Devenu en 1852 chef du gouvernement du Piémont, moteur de l’unité italienne, il recherche l’alliance de la France. Par l’engagement de son pays dans la guerre de Crimée, il peut participer au Congrès de Paris où il gagne la confiance de Napoléon III, qu’il a déjà rencontré à Compiègne l’année d’avant. Il entre en amitié avec la famille impériale et notamment avec le docteur Conneau qui devient son intermédiaire auprès d’elle. Il n’est pas exclu qu’il ait usé de la diplomatie parallèle en la personne de la superbe duchesse de Castiglione. Malgré l’hostilité des catholiques français inquiets pour les Etats Pontificaux, l’alliance est scellée par les accords secrets de Plombières. Elle fonctionne bien jusqu’à l’armistice de Villafranca (juillet 1859) qui met fin prématurément aux opérations militaires en Lombardie et ne permet pas d’obtenir des Autrichiens tout ce qui était prévu. C’est la rupture de la francophilie, la rue devient hostile à la France, exhibe les portraits d’Orsini. Le nom de la bataille de Solferino est effacé et Cavour, furieux, démissionne momentanément. L’Italie centrale révoltée qui plébiscite son rattachement au Piémont conduit en compensation à la signature du Traité de Turin (mars 1860) dans lequel la Savoie et Nice sont cédées à la France. C’est un traumatisme car c’est le fief de la famille royale et car ces provinces tiennent la chaîne alpine. Le processus de détachement de l’alliance française est donc déjà fortement entamé. 

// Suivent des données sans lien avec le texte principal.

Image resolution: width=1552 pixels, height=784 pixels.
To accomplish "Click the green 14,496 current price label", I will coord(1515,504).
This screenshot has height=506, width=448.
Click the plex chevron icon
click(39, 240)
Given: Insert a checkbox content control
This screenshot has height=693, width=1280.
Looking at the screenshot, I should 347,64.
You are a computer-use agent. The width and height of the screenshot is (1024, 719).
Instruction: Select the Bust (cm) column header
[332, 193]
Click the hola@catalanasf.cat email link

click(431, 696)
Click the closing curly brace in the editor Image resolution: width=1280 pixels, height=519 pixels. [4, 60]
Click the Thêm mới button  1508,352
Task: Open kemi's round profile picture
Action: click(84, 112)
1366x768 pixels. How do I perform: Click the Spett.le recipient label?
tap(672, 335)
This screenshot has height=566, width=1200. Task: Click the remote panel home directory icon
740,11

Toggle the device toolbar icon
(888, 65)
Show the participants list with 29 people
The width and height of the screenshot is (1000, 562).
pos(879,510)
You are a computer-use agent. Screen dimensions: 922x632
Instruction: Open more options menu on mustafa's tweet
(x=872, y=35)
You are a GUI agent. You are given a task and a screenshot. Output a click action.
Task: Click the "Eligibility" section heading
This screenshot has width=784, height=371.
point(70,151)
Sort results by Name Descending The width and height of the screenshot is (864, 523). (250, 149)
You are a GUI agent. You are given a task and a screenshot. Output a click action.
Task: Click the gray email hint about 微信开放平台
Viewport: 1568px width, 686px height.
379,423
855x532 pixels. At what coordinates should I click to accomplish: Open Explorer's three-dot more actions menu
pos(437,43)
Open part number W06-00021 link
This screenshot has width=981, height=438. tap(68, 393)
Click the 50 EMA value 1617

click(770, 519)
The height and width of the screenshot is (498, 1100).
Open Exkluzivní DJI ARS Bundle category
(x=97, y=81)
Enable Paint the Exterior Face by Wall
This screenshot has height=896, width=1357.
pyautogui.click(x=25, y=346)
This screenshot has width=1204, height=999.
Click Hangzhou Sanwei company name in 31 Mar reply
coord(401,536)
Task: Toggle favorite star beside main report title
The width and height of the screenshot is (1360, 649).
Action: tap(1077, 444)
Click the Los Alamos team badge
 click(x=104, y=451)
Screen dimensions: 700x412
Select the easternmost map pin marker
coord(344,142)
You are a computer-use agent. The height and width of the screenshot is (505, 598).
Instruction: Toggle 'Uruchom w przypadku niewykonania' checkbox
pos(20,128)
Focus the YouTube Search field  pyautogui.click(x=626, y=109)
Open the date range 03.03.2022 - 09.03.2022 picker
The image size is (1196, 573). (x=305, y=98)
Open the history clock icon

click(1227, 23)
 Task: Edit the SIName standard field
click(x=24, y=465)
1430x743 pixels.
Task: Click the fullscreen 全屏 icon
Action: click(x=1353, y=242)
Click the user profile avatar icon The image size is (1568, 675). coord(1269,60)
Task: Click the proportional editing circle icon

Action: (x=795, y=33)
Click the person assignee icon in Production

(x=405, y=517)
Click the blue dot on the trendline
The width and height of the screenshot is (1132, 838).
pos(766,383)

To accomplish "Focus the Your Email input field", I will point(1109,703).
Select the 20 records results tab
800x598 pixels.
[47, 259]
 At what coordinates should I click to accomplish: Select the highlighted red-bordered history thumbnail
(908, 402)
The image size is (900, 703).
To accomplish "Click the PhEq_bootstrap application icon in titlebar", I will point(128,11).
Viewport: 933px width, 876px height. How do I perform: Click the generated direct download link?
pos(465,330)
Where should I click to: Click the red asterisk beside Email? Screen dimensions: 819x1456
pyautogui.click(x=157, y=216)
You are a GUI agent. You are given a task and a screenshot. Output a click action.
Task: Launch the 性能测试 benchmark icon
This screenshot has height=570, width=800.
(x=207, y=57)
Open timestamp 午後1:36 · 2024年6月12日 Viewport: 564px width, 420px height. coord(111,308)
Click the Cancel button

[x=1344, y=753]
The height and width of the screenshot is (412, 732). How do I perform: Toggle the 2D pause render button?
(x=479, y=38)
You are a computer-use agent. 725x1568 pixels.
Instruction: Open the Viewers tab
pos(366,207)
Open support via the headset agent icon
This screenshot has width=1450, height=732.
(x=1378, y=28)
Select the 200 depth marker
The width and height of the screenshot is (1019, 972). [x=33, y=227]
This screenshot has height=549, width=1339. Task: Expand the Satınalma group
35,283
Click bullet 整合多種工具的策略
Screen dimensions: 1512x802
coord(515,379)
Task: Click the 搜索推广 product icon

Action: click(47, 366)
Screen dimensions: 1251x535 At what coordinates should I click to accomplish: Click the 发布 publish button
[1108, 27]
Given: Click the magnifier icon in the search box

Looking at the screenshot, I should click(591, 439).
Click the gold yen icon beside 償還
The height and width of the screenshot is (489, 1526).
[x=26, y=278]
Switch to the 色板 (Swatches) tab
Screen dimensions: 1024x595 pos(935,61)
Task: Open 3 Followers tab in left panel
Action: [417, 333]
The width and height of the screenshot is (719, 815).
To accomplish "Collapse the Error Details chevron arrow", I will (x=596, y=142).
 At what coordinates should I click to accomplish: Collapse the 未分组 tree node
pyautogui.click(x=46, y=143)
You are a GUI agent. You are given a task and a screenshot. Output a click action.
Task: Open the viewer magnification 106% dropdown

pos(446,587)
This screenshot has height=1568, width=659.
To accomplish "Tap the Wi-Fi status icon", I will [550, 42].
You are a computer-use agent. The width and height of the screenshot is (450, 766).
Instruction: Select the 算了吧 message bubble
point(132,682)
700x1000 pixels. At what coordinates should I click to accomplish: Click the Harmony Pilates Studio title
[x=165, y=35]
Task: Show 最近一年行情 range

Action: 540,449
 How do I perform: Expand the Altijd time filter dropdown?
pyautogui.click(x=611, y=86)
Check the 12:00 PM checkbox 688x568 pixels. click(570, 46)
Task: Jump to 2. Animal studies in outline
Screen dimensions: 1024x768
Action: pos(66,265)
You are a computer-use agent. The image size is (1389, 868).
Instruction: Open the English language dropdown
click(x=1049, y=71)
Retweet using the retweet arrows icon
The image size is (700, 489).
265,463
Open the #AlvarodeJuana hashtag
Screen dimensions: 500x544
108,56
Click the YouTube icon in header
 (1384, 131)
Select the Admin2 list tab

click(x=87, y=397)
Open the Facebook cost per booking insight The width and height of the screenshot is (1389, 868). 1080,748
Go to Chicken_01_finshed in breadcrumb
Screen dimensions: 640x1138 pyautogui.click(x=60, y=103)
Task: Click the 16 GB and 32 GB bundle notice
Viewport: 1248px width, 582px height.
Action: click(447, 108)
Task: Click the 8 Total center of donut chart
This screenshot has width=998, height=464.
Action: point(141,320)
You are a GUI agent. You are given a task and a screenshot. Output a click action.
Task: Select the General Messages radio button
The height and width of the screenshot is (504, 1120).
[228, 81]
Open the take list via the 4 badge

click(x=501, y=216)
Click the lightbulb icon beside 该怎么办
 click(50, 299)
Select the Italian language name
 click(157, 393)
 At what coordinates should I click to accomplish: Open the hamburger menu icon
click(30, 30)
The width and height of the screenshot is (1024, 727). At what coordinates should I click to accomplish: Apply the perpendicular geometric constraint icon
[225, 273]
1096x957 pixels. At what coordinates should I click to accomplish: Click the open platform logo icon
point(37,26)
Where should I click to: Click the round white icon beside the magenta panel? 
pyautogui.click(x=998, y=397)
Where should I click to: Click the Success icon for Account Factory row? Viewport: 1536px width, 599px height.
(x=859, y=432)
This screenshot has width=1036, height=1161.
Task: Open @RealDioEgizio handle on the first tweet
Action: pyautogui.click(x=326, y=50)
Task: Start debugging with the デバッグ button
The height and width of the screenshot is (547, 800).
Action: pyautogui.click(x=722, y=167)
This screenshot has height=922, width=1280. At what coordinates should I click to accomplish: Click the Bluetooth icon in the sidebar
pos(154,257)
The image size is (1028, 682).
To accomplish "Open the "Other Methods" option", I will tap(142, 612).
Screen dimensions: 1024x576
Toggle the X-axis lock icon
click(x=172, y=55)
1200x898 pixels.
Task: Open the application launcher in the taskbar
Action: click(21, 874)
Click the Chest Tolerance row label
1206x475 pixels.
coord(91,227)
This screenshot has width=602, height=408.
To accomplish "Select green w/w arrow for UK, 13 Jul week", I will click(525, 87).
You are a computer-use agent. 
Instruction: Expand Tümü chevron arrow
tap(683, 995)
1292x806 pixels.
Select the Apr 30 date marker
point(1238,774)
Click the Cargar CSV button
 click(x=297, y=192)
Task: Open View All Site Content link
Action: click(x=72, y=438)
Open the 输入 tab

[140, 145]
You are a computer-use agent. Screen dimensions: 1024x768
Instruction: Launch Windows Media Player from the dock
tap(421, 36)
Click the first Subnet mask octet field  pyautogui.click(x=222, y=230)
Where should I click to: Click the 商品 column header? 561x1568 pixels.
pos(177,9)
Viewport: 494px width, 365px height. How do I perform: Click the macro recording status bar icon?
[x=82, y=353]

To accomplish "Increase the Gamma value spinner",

En conclusion, le conférencier souligne le tournant des années 1859-1861 dans les relations avec la France. Aussi Cavour est-il peu apprécié dans la France de l’époque. Le Moniteur écrit qu’il n’a été grand que grâce à la France et Veuillot voit en lui l’oppresseur de l’Église. Seuls les Orléanistes et les tenants de la gauche modérée lui portent considération. La reconnaissance de l’œuvre de Cavour viendra à la fin du XIXe siècle mais chez nous c’est surtout Garibaldi qui symbolise l’unité italienne grâce à une légende dorée préparée par la littérature.